**Task directions**
Format the lines of these rows as a JSON list of strings, one string per line and with blank lines omitted. Cover only the stretch from the line containing "Where should I click to: Open" through the line containing "click(689, 366)", both included.

**Records for the task**
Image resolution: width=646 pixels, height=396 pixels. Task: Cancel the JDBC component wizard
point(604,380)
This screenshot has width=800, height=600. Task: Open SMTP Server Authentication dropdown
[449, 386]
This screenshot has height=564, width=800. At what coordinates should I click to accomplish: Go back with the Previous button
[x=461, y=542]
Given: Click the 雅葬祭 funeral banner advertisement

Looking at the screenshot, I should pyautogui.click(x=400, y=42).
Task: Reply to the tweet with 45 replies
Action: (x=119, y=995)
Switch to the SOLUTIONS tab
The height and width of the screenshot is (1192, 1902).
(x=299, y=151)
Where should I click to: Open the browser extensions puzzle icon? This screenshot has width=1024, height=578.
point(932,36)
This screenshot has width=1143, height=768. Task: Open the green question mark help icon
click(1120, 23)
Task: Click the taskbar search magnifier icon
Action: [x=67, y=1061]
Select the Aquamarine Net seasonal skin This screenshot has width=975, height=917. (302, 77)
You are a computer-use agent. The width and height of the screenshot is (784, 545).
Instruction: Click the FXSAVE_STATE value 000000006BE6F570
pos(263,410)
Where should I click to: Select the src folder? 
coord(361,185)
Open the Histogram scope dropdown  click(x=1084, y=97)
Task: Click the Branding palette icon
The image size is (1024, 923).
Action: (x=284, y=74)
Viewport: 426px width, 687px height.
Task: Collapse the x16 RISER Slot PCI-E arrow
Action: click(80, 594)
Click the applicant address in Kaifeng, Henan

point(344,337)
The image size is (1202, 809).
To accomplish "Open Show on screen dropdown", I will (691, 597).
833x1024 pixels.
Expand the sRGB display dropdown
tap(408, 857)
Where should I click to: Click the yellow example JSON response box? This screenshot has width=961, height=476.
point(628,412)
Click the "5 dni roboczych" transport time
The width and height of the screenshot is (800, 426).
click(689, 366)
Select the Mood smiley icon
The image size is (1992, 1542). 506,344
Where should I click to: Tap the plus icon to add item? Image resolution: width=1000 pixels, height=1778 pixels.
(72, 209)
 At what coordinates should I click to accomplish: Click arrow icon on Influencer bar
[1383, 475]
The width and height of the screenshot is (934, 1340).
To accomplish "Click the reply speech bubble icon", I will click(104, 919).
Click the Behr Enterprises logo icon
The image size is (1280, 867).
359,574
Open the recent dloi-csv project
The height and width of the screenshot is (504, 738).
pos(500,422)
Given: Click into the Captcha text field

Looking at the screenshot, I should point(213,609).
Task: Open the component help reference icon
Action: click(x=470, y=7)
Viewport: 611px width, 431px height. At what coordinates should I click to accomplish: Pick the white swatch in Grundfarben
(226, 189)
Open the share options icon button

**Written response**
[
  "Where should I click to: Open the browser extensions puzzle icon? This screenshot has width=1024, height=578.",
  "point(932,36)",
  "This screenshot has width=1143, height=768. Task: Open the green question mark help icon",
  "click(1120, 23)",
  "Task: Click the taskbar search magnifier icon",
  "Action: [x=67, y=1061]",
  "Select the Aquamarine Net seasonal skin This screenshot has width=975, height=917. (302, 77)",
  "You are a computer-use agent. The width and height of the screenshot is (784, 545).",
  "Instruction: Click the FXSAVE_STATE value 000000006BE6F570",
  "pos(263,410)",
  "Where should I click to: Select the src folder? ",
  "coord(361,185)",
  "Open the Histogram scope dropdown  click(x=1084, y=97)",
  "Task: Click the Branding palette icon",
  "The image size is (1024, 923).",
  "Action: (x=284, y=74)",
  "Viewport: 426px width, 687px height.",
  "Task: Collapse the x16 RISER Slot PCI-E arrow",
  "Action: click(80, 594)",
  "Click the applicant address in Kaifeng, Henan",
  "point(344,337)",
  "The image size is (1202, 809).",
  "To accomplish \"Open Show on screen dropdown\", I will (691, 597).",
  "833x1024 pixels.",
  "Expand the sRGB display dropdown",
  "tap(408, 857)",
  "Where should I click to: Click the yellow example JSON response box? This screenshot has width=961, height=476.",
  "point(628,412)",
  "Click the \"5 dni roboczych\" transport time",
  "The width and height of the screenshot is (800, 426).",
  "click(689, 366)"
]